REQUIREMENT 1. In the conversational banking article below, what has overtaken social media as the preferred way of communication on mobile devices?
REQUIREMENT 2. Resume the conversational banking article below, picking up after its final sentence.

Tuesday, March 20, 2018

Trends & Challenges : Conversational Banking


Three Trends Impacting Growth of Conversational Banking

According to Accenture, three trends are coming together to support the transition from transactions to interactions.
  1. Messaging is now the preferred method of interaction: WhatsApp, Facebook Messenger, WeChat, Telegram, Snapchat, etc. have overtaken social media as the preferred way of communication on mobile devices. They are both simple and intuitive, leveraging text or voice-based interfaces. These apps also are AI-ready, offering easy integration with chatbots and cognitive agents.
  2. AI is now accessible to all organizations: The decreased cost of data storage, analytic tools and development in machine learning and deep learning enables the automation of repetitive customer support tasks, and lower level advisory services. Over time, AI will enable more advanced interactions at even lower costs.

RECORDED INFORMATION.
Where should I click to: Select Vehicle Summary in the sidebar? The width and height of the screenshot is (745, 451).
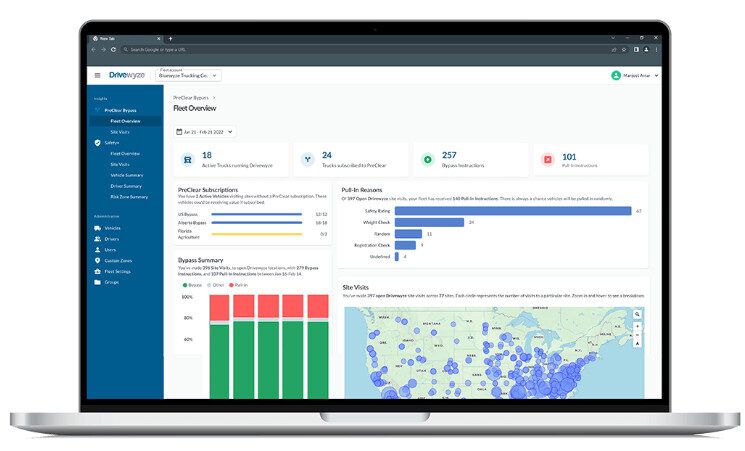(126, 175)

ANSWER AREA 1. Messaging apps such as WhatsApp, Facebook Messenger, WeChat, Telegram and Snapchat.

ANSWER AREA 2.
  3. Mass personalization is now possible: The intersection of big data, advanced analytics, and predictive models is enabling personalization at a mass level. This supports vastly improved consumer experiences while increasing expectations of all financial services providers based on the delivery of services across industries.

Challenges to Transitioning to Conversational Banking

There are already more than 33,000 bots on Facebook Messenger and more than 100,000 bots offered by Chinese digital giant WeChat. These bots offer customer support, e-commerce guidance and other interactive experiences.


While a good first step, most bots today have limited capabilities. Some simply replicate already outdated FAQ experience, while others simply replace low level human-based customer service capabilities. The ultimate goal is to move more interactions to voice, supporting sales, advanced customer care and advice, with greater personalization, a better UI, less friction and more automation.

This is a unique example where the technology and consumer acceptance is already out there, but strong use cases have yet to come. Many voice capabilities have had initial success, only to have growth stalled due to lack of value-added capabilities or consumer education. Organizations will need to use education and value-added benefits to ‘sell’ them on new ways of interaction. Without education and consumer-centric benefits, it’s unlikely consumers will use a chatbot, let alone digital assistants as opposed to current human channels.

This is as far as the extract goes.